Instructions to follow
Identify each line below that contains the word "option", and copy those lines out in full. Letter case matters.

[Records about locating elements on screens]
┌──

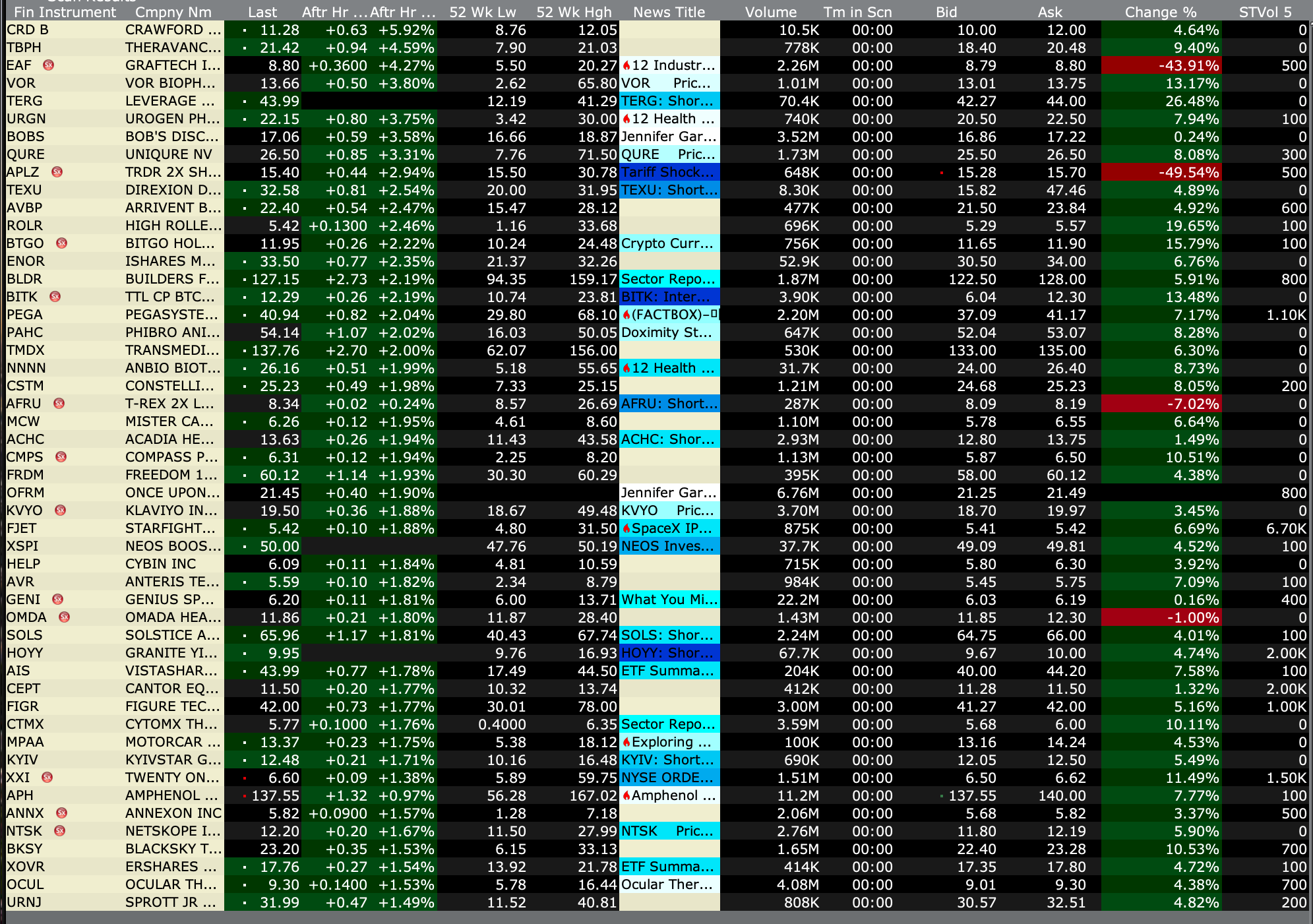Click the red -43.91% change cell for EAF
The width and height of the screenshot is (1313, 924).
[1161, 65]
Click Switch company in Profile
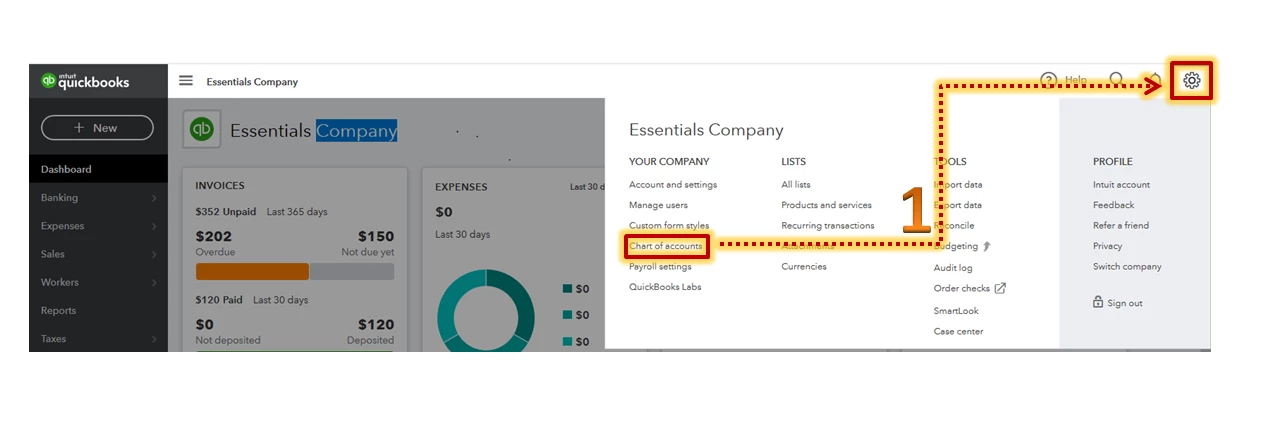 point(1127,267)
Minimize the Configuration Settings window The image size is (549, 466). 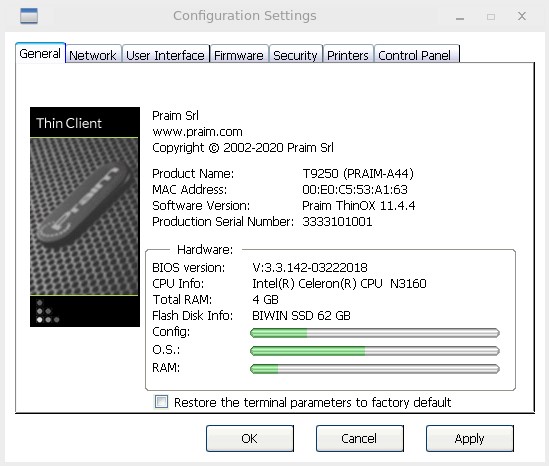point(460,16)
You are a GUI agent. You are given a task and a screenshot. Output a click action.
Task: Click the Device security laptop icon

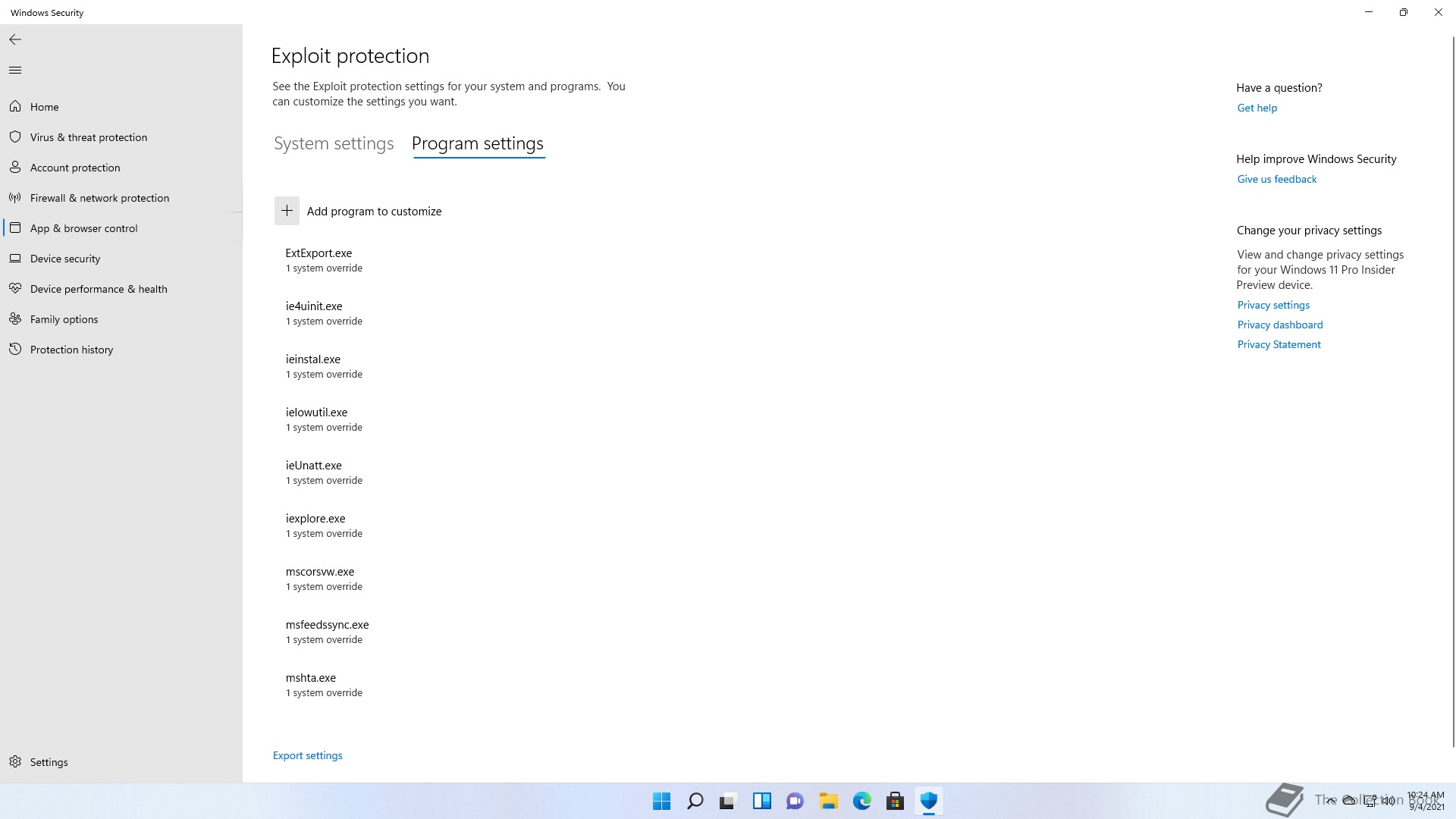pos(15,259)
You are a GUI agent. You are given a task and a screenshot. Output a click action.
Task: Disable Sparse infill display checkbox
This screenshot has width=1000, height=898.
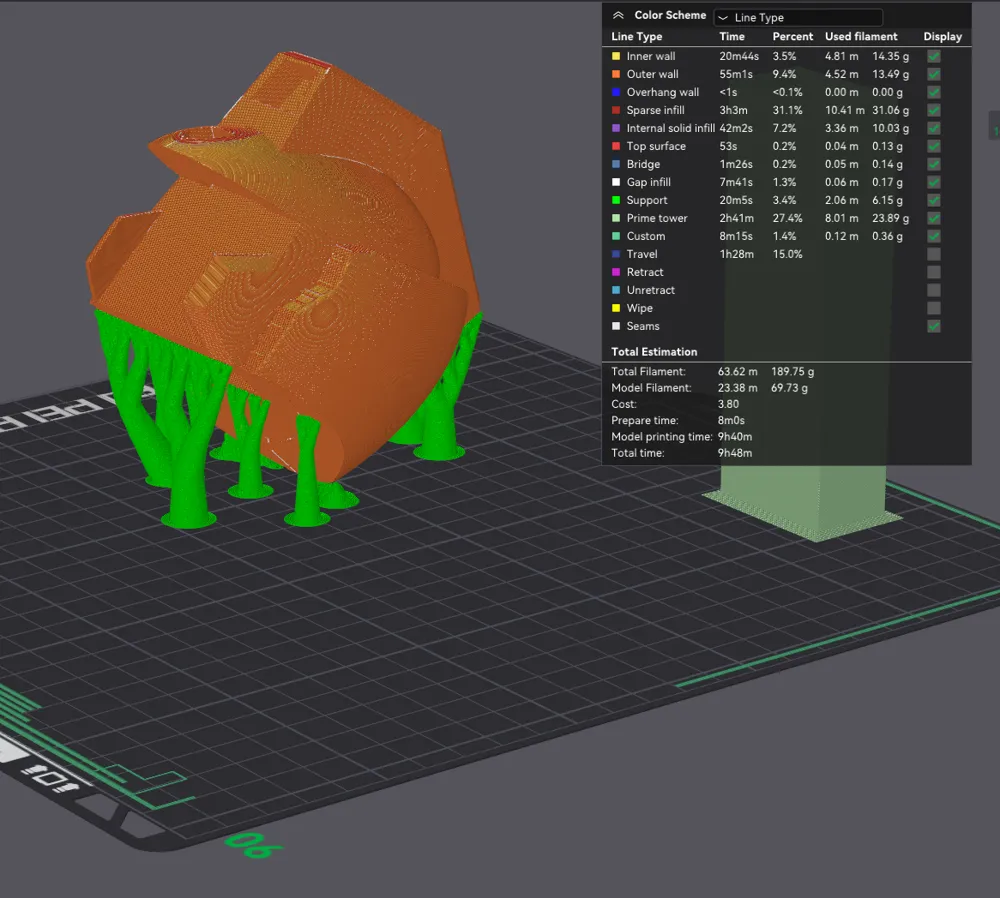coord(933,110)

└──
┌──

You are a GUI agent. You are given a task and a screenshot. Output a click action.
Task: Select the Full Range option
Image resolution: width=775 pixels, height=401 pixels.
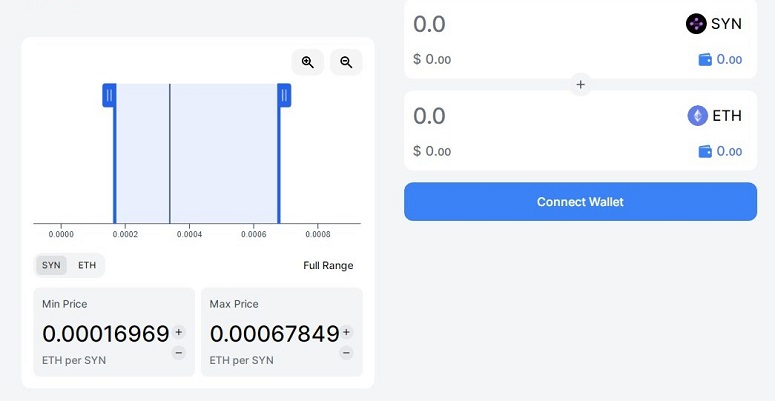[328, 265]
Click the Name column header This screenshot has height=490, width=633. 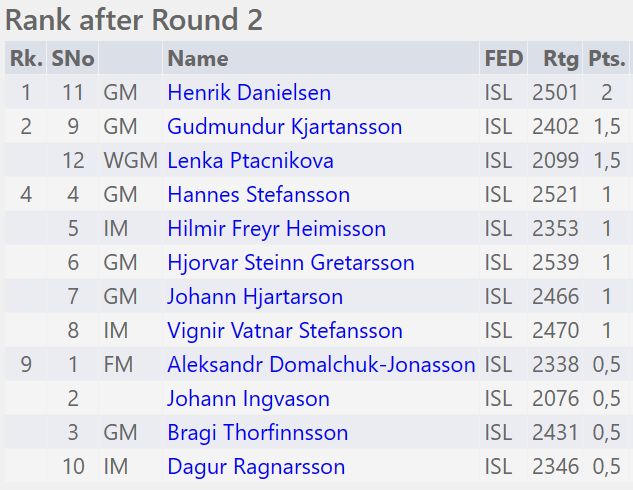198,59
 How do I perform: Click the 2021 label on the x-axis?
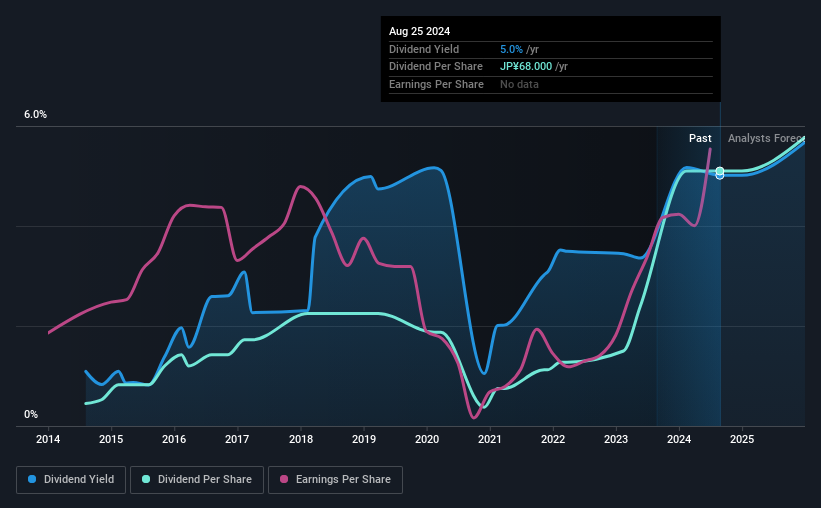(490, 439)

└──
┌──

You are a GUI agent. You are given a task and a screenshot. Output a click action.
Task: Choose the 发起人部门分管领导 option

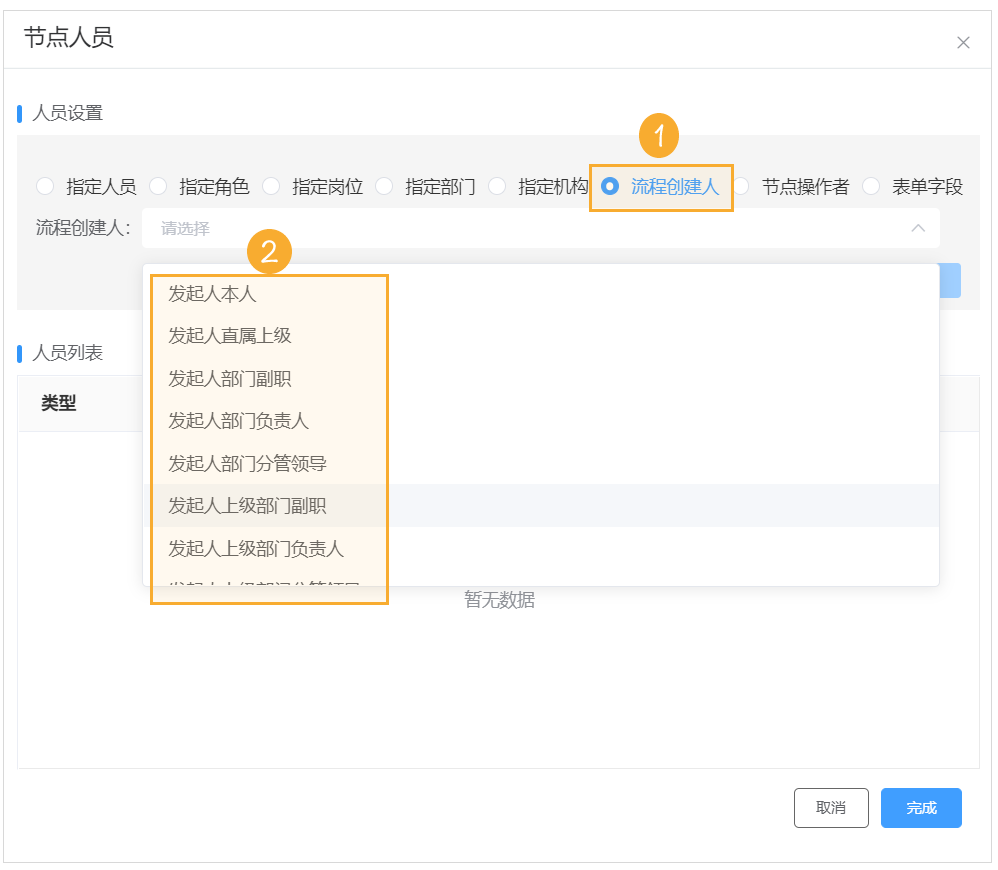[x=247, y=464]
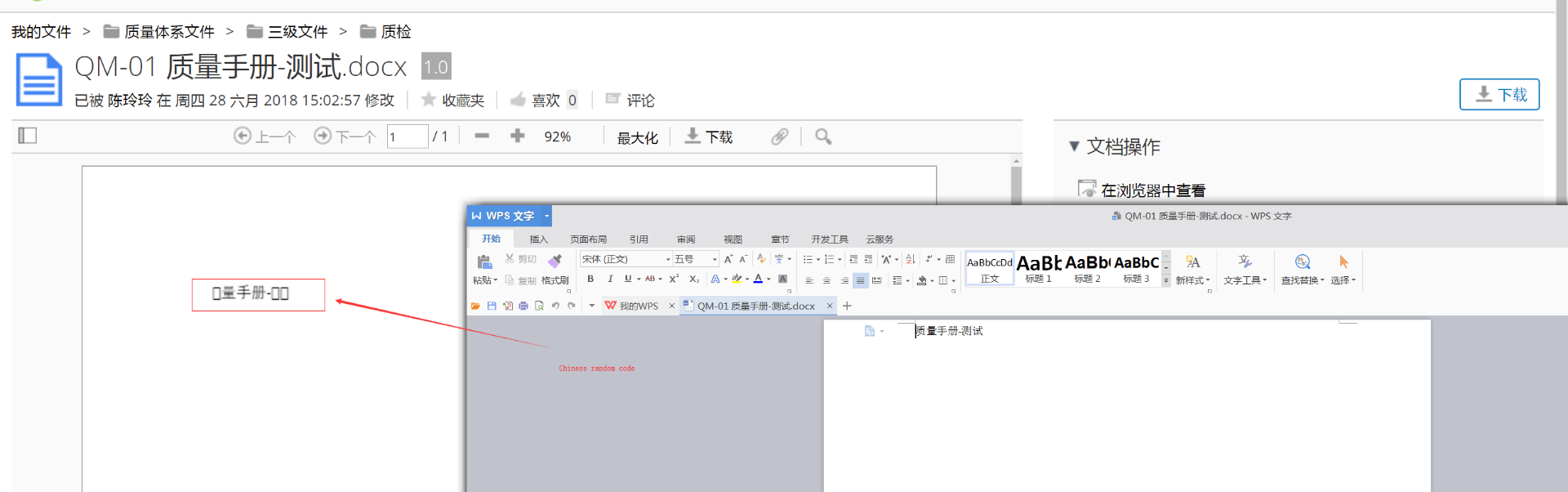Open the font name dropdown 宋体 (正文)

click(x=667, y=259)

└──

Reply
Task: Select the Full Range option
Task: Choose the 发起人部门分管领导 option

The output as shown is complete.